JP Aerospace is an independent space program staffed by volunteers. They regularly send ping pong ball “satellites,” also called PongSats, to the edge of space—high in the atmosphere but not quite in outer space—by balloon or with sounding rockets. The idea behind a PongSat is to let students conduct experiments in space by allowing them to send anything they’d like on the ride—as long as it can fit inside a ping pong ball.
Experiments have ranged from seeing if the ping pong ball bounces differently after being exposed to the vacuum of space, to how seeds react after being exposed to cosmic rays. JP Aerospace offers the service to students for free, and so far they’ve built more than 6,440 PongStats, flying more than 20,000 ping pong balls on behalf of students, according to a press release.

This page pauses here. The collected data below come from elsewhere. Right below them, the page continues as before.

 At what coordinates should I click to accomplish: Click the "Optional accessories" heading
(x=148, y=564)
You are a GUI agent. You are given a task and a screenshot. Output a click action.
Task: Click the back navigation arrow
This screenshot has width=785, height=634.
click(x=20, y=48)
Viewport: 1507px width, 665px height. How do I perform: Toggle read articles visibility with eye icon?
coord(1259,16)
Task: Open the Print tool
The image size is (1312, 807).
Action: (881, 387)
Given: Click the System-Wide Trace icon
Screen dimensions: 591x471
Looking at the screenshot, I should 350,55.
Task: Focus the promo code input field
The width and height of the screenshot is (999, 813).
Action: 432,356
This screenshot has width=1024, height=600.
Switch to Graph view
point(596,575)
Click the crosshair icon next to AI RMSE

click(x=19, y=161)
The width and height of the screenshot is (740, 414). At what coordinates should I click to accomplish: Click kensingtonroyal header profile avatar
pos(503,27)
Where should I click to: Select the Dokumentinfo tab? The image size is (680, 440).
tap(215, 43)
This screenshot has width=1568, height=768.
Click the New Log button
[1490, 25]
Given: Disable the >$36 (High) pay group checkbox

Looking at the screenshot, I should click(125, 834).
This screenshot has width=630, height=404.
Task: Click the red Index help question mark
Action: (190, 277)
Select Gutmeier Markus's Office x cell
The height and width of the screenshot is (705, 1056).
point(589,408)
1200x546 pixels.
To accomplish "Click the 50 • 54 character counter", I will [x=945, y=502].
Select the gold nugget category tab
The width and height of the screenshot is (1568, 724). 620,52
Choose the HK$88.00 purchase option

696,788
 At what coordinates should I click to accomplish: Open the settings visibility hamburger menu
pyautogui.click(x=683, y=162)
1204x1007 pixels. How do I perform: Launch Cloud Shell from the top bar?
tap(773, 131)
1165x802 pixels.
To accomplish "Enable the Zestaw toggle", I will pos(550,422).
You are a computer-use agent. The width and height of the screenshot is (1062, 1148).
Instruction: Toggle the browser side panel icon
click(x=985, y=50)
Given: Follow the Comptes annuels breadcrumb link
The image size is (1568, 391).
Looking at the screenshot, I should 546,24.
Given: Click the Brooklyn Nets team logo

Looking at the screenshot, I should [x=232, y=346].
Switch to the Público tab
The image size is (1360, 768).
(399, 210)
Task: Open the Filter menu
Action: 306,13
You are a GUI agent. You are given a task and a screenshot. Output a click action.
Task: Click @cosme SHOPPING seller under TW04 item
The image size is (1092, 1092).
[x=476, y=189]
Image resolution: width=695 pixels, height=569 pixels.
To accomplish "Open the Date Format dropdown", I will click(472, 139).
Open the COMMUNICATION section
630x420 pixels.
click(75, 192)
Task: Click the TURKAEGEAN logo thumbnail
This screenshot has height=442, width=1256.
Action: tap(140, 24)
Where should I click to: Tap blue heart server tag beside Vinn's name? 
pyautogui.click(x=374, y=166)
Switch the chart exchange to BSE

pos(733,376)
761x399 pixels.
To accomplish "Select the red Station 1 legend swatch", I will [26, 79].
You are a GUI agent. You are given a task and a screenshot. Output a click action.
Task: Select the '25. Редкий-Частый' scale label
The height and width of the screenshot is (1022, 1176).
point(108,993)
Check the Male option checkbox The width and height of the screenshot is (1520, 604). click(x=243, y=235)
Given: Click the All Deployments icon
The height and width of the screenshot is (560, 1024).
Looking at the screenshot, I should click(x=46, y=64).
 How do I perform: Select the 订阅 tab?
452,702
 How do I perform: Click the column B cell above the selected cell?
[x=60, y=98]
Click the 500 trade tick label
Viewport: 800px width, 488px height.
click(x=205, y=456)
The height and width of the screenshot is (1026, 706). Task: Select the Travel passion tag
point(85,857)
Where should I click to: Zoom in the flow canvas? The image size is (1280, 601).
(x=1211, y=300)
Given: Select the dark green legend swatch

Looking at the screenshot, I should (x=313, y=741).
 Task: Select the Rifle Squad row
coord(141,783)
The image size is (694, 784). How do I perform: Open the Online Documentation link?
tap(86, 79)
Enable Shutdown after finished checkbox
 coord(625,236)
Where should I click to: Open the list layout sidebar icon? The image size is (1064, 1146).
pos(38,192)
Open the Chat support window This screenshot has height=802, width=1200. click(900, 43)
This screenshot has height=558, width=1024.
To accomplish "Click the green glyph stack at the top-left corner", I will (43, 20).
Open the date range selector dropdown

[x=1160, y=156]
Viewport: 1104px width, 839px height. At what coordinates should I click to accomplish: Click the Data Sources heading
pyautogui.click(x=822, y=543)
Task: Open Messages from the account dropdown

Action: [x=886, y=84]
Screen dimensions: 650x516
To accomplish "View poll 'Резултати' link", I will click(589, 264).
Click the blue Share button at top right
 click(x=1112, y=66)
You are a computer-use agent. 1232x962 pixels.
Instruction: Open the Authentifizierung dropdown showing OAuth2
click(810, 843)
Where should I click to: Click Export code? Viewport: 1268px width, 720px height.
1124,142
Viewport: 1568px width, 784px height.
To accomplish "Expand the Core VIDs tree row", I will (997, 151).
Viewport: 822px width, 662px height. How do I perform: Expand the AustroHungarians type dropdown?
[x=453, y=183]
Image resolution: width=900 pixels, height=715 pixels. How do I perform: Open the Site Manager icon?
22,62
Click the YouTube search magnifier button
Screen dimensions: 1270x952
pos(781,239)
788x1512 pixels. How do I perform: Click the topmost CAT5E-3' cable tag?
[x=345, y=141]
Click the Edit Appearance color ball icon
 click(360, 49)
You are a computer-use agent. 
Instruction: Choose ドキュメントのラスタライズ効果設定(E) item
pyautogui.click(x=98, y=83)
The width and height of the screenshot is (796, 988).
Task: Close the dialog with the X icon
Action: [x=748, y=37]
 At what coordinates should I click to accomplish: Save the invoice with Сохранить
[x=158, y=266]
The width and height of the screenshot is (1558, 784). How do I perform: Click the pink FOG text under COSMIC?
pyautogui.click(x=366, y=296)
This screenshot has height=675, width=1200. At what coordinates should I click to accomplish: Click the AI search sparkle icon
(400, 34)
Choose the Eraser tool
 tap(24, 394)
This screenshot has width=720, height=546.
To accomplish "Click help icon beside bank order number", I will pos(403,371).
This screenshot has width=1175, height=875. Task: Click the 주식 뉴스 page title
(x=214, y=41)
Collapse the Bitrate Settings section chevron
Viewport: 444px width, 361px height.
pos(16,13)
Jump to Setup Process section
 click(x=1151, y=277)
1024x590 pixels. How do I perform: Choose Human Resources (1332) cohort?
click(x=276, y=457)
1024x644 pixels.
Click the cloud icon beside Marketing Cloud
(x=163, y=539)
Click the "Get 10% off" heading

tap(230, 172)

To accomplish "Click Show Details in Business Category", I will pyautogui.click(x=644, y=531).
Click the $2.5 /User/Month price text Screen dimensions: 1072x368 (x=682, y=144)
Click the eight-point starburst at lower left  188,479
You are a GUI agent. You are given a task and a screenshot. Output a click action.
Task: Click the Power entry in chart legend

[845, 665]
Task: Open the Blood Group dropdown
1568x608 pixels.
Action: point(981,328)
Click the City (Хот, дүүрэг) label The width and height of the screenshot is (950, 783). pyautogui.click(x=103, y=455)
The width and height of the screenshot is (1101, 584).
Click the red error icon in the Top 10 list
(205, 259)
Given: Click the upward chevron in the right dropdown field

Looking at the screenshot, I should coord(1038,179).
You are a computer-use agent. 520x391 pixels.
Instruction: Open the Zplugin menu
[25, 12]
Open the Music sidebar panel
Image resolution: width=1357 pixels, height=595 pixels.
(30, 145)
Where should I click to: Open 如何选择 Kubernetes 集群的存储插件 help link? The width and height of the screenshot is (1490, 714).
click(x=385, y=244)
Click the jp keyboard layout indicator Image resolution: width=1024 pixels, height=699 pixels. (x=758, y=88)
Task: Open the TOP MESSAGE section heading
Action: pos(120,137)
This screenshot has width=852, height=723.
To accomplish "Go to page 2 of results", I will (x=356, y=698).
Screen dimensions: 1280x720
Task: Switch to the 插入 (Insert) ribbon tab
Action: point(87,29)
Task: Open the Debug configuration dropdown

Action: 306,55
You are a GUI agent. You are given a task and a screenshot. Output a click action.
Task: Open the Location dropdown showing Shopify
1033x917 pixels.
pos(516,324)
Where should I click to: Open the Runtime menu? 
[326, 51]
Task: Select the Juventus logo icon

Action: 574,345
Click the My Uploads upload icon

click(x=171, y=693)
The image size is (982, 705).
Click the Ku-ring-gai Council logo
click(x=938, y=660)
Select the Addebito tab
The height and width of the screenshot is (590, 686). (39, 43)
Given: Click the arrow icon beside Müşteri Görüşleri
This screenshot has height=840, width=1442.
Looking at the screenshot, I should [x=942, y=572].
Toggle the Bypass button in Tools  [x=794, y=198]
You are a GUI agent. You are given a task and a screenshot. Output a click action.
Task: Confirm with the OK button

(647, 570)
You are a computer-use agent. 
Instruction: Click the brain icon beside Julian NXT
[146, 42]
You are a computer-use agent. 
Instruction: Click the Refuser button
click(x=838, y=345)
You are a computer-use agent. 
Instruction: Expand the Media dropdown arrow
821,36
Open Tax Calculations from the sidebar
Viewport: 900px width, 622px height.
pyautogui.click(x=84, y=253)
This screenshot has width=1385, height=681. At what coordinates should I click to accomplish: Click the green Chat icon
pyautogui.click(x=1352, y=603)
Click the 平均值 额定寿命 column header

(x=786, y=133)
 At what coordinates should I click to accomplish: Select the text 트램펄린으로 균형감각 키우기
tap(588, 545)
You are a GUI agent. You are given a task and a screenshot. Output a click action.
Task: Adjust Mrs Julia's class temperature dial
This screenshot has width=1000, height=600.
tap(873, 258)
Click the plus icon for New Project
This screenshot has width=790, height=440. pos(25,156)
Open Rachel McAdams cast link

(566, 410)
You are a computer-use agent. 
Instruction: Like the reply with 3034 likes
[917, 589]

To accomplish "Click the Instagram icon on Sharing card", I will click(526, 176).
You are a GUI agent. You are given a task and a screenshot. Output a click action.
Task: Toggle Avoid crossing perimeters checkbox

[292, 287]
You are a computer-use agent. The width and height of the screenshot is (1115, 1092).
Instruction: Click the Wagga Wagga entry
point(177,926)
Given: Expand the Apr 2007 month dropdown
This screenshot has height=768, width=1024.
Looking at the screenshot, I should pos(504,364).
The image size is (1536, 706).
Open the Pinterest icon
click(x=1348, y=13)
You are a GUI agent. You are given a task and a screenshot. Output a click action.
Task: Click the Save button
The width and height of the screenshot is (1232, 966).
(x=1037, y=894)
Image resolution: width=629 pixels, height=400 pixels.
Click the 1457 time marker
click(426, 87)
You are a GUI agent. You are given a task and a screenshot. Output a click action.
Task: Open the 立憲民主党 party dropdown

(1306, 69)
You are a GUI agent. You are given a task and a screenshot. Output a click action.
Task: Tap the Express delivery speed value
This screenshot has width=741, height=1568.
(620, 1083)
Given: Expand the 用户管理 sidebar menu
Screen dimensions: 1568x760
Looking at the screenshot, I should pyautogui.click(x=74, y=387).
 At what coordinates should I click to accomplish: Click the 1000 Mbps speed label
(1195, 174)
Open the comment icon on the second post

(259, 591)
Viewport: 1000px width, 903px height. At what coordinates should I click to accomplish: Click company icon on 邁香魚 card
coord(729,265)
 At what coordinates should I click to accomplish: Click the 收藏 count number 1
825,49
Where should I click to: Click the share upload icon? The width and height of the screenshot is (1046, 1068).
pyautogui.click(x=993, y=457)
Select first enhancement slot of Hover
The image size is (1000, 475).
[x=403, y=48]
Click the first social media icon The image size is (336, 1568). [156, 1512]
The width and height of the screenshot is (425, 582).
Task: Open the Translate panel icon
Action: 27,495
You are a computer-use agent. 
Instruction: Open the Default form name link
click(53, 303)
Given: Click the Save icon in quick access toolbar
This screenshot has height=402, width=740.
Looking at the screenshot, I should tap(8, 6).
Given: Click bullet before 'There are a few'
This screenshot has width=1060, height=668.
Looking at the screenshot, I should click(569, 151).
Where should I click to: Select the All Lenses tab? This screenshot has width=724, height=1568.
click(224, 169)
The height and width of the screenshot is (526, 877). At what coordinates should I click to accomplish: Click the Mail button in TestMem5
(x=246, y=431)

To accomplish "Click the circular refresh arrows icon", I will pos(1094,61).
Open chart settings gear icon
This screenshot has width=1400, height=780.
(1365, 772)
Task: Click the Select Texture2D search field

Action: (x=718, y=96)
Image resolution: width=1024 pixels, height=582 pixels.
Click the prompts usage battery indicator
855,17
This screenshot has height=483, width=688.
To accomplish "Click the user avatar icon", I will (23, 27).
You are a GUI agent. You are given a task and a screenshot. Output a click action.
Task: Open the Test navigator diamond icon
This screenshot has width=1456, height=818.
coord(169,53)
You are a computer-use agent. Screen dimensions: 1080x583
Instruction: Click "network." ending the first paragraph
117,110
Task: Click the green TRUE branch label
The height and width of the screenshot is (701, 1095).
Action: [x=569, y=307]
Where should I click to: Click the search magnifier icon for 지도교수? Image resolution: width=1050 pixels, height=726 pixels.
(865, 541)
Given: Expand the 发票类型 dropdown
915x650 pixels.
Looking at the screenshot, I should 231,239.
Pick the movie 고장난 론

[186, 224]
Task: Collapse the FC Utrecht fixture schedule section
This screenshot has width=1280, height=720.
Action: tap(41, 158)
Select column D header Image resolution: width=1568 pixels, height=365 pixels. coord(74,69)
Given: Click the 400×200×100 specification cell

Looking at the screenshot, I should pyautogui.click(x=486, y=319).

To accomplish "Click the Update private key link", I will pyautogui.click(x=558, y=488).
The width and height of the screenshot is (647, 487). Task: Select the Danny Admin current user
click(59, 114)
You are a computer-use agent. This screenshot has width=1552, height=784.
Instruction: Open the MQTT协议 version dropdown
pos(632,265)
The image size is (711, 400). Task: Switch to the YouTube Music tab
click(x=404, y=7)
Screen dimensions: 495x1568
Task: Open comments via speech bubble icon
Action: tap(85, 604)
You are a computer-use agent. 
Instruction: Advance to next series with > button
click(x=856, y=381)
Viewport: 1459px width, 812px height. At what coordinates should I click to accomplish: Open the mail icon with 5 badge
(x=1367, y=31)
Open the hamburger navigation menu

The X-Wing and Tie Fighter went along with one of the latest experiments, flying 97,704 feet into the air. The small ships, built from LEGOs, were suspended by wires and made to chase one another using a servo.
They were joined by ping pong ball experiments from schoolchildren around the world—including Japan, New Zealand, and the United States.
The experiment was launched from the Black Rock Desert, Nevada, and landed 40 miles from the launch site after descending by parachute.